God has provided skilled, faithful, wise women who are not only staff members but who are also role models, mentors, pastors, counselors, prayer partners, big sisters, and sometimes, the mother a resident never had.  We encourage residents to live at Killingsworth at least a year because the healthy relationships they have time to form will offer possibility for change.  God works incarnationally through our staff, and we feel blessed to be used in this way.

In addition to that, our staff members serve as teachers — we teach budgeting/financial planning, parenting, anger management, self-discipline, recovery skills, responsible citizenship, and preventive health care.  The life skills we cannot provide we find through other avenues.  We also have a serious work support component provided by our staff because every resident is required to work, be in training or offer service as a volunteer in the community.

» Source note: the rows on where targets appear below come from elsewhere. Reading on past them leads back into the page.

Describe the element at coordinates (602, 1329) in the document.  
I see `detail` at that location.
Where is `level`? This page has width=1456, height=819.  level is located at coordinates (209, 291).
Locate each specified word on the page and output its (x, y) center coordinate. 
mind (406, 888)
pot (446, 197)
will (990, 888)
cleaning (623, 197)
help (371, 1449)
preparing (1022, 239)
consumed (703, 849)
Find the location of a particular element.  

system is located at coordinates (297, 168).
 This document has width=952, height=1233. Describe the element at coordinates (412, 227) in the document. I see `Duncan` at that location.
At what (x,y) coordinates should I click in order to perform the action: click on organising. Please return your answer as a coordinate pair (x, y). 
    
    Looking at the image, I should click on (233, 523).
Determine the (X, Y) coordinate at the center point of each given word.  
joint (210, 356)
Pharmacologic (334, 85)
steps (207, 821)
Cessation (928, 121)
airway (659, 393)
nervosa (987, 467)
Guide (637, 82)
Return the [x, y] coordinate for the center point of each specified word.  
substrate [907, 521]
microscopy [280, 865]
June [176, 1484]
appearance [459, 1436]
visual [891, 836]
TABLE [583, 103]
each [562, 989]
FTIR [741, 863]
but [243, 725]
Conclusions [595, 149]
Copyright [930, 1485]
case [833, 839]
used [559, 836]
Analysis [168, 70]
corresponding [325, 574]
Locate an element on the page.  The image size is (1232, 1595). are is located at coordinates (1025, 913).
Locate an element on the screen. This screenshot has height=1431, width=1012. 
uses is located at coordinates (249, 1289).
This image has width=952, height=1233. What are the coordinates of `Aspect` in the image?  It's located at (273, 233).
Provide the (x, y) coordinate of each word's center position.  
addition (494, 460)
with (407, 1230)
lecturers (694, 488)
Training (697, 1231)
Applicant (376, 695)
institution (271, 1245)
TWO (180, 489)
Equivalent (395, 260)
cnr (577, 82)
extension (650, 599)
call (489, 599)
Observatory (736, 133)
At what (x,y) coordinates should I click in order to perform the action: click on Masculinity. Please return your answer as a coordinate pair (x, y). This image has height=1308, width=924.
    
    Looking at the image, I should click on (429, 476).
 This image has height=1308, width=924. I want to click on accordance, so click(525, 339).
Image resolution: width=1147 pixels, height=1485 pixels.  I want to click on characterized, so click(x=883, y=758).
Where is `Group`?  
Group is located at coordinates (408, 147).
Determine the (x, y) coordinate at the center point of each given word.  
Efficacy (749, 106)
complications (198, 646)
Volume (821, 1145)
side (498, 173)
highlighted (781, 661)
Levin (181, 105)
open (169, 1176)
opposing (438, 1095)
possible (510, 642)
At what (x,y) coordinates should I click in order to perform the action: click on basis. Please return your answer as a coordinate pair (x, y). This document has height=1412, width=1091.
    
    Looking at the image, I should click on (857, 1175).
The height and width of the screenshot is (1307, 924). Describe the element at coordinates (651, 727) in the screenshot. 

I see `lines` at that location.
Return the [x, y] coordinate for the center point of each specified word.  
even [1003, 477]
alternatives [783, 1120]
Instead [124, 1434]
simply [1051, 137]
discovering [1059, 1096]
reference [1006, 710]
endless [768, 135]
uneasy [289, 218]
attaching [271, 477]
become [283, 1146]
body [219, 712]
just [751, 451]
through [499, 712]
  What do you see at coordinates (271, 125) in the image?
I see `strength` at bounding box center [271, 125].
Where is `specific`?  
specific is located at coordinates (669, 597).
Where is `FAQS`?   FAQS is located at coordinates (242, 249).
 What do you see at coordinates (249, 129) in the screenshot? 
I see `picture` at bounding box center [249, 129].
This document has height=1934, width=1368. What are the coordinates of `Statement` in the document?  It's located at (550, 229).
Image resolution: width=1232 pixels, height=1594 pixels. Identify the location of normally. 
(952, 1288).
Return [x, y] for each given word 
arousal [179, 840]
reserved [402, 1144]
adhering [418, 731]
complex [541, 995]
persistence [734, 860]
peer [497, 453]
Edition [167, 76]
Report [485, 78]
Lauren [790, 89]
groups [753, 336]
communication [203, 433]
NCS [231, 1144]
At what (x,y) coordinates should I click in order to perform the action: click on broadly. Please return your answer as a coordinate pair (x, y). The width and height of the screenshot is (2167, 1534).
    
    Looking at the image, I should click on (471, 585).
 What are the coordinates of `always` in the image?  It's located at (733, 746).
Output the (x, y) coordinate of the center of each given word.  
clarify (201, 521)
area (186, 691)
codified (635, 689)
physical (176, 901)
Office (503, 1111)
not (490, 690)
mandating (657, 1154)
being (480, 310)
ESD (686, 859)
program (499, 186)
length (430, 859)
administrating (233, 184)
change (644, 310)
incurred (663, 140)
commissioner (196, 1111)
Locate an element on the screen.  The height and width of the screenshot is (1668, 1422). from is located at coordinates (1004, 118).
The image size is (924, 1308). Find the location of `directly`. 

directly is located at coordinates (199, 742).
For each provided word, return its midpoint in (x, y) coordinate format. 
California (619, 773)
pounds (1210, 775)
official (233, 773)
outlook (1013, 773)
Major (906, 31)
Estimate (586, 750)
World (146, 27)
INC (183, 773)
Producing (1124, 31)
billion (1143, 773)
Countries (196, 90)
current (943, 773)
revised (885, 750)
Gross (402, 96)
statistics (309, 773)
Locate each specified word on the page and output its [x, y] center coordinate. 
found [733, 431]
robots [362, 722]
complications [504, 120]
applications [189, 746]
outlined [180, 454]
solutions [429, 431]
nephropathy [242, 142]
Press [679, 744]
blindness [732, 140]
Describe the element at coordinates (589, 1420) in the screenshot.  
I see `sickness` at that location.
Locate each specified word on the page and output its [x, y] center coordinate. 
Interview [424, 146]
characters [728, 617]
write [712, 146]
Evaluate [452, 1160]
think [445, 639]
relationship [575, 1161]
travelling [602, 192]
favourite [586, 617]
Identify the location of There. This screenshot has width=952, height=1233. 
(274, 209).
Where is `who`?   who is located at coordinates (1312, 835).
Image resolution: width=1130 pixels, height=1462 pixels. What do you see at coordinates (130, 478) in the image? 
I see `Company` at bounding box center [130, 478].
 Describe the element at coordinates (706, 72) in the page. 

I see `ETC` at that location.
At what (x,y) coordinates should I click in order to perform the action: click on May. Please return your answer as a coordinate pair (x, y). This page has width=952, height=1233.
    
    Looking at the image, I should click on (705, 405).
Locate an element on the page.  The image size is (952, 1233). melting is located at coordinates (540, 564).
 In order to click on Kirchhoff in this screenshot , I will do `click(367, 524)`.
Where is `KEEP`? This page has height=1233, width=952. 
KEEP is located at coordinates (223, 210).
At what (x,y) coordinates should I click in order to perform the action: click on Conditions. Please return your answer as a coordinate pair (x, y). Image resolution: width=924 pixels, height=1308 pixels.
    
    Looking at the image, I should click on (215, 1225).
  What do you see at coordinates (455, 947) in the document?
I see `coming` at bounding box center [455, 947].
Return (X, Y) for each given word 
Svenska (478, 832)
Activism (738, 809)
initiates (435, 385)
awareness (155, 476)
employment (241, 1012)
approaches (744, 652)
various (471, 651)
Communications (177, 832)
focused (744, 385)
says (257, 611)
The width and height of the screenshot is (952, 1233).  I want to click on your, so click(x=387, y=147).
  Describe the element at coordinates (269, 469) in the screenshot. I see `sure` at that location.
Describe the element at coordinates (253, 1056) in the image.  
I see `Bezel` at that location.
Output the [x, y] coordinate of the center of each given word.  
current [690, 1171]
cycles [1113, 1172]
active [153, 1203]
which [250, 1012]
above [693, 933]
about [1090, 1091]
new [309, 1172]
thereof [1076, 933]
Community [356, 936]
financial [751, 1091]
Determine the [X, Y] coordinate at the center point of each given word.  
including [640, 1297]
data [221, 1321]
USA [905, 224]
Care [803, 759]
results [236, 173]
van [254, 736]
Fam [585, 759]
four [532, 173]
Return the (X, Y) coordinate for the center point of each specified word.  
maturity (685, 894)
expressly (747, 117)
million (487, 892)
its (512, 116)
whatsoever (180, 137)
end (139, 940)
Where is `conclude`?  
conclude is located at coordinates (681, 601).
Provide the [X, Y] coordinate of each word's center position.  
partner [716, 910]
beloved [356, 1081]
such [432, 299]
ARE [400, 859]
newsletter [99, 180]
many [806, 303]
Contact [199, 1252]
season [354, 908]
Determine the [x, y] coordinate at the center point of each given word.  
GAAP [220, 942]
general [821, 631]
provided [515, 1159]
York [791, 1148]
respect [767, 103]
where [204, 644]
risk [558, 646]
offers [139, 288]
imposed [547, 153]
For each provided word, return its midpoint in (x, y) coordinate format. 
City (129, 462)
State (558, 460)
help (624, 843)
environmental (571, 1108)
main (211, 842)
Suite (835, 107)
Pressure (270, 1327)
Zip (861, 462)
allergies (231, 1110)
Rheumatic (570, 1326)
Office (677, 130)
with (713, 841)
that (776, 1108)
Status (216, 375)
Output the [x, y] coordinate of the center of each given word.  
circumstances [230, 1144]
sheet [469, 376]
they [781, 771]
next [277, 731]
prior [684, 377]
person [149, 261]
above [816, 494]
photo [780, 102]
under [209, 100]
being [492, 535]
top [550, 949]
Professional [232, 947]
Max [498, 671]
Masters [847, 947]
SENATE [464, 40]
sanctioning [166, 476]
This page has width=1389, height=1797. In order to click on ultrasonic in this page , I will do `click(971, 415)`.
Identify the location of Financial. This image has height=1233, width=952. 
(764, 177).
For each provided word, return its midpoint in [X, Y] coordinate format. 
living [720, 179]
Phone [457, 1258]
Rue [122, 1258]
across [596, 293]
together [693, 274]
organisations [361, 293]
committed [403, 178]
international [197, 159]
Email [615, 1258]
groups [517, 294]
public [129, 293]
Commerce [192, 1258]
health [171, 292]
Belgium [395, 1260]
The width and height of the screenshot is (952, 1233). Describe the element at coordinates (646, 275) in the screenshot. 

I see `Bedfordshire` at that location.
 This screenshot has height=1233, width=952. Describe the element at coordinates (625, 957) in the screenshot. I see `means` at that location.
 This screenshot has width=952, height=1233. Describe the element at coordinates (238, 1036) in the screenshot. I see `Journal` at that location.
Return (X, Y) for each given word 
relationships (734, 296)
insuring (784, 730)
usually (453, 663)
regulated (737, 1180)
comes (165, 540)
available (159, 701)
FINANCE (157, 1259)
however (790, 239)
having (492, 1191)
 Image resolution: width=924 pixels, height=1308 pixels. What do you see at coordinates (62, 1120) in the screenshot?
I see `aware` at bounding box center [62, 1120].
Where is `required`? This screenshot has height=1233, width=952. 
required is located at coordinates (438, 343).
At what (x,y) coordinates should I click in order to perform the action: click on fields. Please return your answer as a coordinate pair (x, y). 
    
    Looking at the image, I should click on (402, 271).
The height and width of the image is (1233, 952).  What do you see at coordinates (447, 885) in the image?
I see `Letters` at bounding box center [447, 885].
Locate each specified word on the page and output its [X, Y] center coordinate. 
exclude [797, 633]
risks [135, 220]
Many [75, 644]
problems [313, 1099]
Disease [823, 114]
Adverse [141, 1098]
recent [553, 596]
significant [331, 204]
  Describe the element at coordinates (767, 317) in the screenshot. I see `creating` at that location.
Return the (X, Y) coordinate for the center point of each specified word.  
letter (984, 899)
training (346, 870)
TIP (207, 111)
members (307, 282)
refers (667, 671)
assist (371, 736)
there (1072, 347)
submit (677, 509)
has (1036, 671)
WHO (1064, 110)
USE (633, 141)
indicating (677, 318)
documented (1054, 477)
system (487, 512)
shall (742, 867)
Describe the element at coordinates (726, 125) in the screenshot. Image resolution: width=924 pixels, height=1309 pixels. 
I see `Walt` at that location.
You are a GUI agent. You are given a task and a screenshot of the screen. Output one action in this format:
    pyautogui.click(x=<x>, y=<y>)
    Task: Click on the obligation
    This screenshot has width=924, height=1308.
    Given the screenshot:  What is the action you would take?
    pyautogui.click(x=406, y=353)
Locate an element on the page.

Under-girding all of their growth is spiritual development.  We don’t want residents to build their  emerging lives on sand.  Spiritual growth is part of all we do in a pervasive atmosphere of Christian awareness.

All that we do to make Killingsworth a home for women whose lives are broken and unmanageable is Program.  For example, keeping residents warm in winter and cool in summer seems a reasonable program expense.  Well-rested, well-fed healthy people make better decisions, are better parents, better workers, get promotions, do well in classes they take, and relate to others better.

Donors want to know, and have a right to know, their giving is making a difference in the lives of real people in need.  When asked about our programs, we say it’s happening 24 hours a day, every day of the year within the Killingsworth family.  Every penny spent is used to keep us open and safe for women who come to Killingsworth yearning for wholeness and holiness.